[Stored entries]
******

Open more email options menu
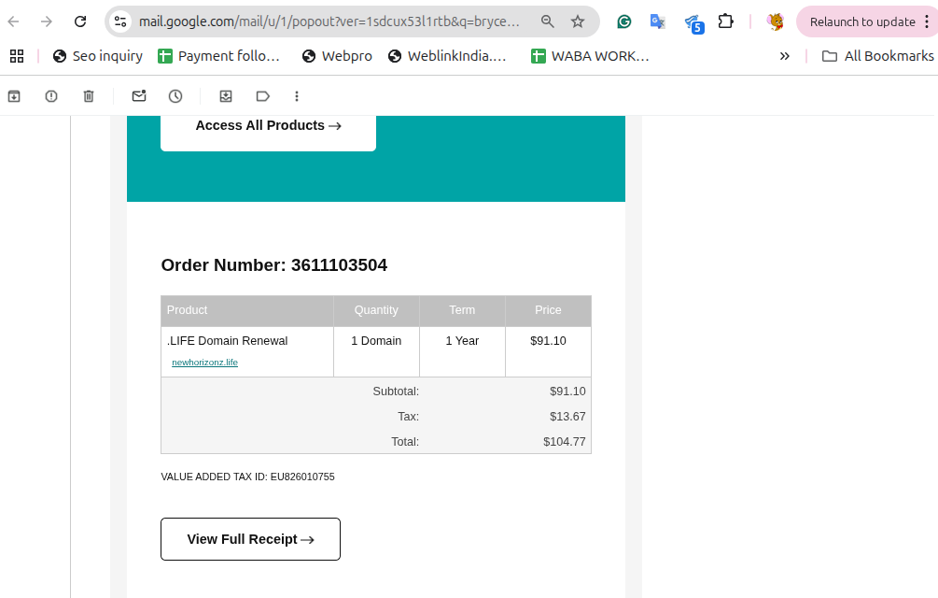938x598 pixels. point(297,95)

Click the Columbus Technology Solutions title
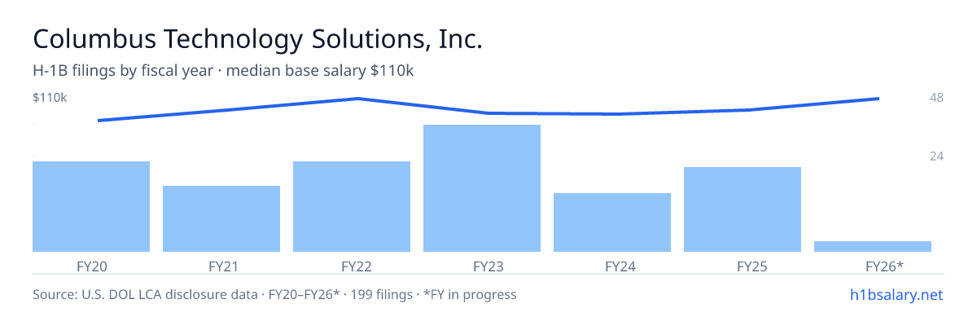pos(257,39)
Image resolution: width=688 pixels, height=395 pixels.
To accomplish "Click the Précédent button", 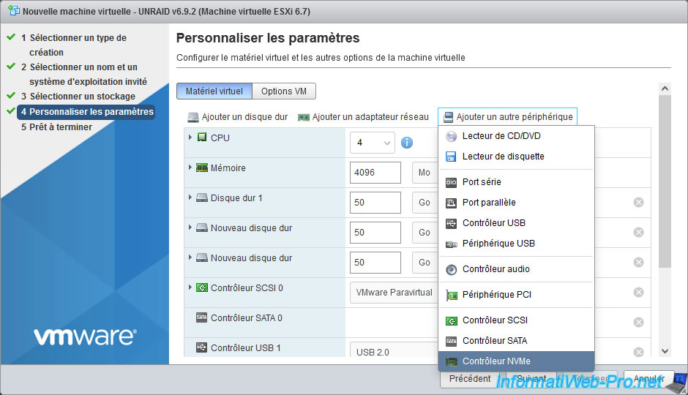I will tap(470, 379).
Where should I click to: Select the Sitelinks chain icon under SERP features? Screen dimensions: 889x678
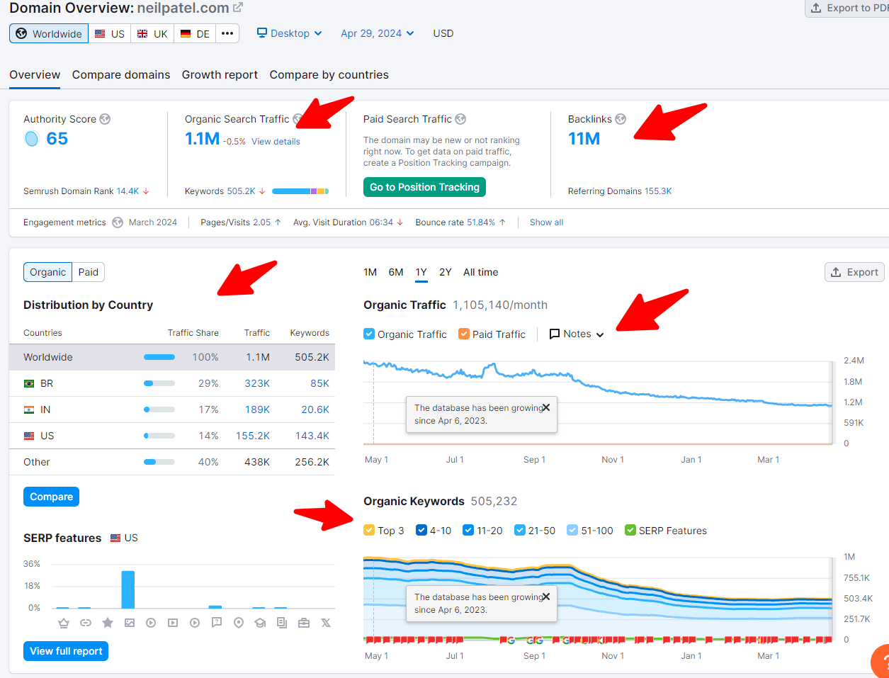coord(86,622)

******

SET EXERCISE
Could you lay out the stretch from the line containing "Where should I" through the end of the records as a numbered list, skipping blank lines? Leave the pictures out.

TASK ANSWER
1. Where should I click to: Select the Sitelinks chain icon under SERP features? Screen dimensions: 889x678
2. coord(86,622)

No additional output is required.